* [Text]:
Study puts Alabama, U.S. obesity rates at historic highs
(WAFF) - Obesity rates in the U.S. are at historic highs, according to the most recent report released by Trust for America’s Health (TFAH).
“The report that we put out today is our 16th annual report on obesity, and the rates are the highest level they have ever been,” says President and CEO of TFAH John Auerbach. “About 31 percent of adult Americans have obesity.”
Alabama’s rate was one of the most shocking. With a rate of 36.2 percent, the state ranked 6th in the country for highest obesity rate and was one of only nine states to have a rate above 35 percent.
“The rates in Alabama are unusually high, even compared to the national rates,” says Auerbach.
Part of the problem – too much screen time.
“Children are less likely to be playing actively outdoors. In our schools, there’s less likely to be phys ed or recess during the day,” he says.
Changes to the traditional family dynamic have also played a role.

* [Information given]:
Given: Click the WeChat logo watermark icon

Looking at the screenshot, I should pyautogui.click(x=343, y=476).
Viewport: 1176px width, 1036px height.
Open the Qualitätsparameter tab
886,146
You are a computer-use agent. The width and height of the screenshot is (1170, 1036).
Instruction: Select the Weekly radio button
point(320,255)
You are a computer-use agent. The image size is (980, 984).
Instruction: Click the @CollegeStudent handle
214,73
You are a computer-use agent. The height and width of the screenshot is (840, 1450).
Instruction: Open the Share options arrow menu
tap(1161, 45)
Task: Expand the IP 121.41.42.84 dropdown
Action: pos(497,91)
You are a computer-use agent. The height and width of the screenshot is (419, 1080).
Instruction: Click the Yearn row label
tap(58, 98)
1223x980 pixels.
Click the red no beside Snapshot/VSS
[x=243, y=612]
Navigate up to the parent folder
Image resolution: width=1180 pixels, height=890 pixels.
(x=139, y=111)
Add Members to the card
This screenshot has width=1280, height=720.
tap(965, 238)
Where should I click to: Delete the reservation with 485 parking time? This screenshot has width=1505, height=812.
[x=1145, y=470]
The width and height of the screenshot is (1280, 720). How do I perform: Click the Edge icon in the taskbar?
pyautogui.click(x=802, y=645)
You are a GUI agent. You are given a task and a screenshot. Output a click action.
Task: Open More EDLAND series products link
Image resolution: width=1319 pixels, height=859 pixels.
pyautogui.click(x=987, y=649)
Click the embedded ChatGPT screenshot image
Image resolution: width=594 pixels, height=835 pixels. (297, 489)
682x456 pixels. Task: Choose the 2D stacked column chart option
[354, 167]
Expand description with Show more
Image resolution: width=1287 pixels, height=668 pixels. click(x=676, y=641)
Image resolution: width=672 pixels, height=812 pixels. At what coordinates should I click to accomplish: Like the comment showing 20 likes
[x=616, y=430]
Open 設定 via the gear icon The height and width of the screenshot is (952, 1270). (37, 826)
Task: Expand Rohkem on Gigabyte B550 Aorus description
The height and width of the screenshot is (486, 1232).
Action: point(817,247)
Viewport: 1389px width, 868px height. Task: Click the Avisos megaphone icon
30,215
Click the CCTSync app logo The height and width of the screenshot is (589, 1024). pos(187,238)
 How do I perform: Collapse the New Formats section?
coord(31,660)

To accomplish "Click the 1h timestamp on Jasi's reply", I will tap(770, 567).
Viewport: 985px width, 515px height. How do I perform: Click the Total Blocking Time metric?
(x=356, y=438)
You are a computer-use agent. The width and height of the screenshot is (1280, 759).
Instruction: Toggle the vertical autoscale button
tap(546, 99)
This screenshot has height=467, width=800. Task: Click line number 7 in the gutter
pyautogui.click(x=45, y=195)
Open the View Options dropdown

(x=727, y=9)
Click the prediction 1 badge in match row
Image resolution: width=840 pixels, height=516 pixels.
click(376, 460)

* [Questions to answer]:
1. Could you copy the obesity article word for word from "Part of the" to "played a role."?
2. Which percentage figures appear in the obesity article? List every one.
3. How might the obesity article go on past its final sentence? Write the next part.

* [Answers to the tasks]:
1.
Part of the problem – too much screen time.
“Children are less likely to be playing actively outdoors. In our schools, there’s less likely to be phys ed or recess during the day,” he says.
Changes to the traditional family dynamic have also played a role.

2.
- 31 percent
- 36.2 percent
- 35 percent

3.
“There isn’t someone in the traditional way there used to be in many families who was able to spend time doing the shopping and the cooking. Parents are very stressed about that, and that sometimes leads to buying convenience foods or those that are easy to prepare at the end of the day,” says Auerbach.
To address this issue, Auerbach says it’s not only going to take an individual commitment but a national commitment as well.
“We need all sectors to get to the table with policymakers and talk through how to change the conditions so that it becomes natural for people to have access to healthy foods and to exercise.”
One policy he encourages Alabama to consider is a “Complete Streets” policy, meaning that when designing downtown areas and planning transportation systems, leaders also aim to make the areas walkable and bikeable. He also encourages people to look at their school systems to see if they are offering exercise during the school day and serving healthy foods to students.
With many health complications being associated with obesity, such as diabetes, heart disease and respiratory illness, Auerbach says the results found from this study cannot be ignored.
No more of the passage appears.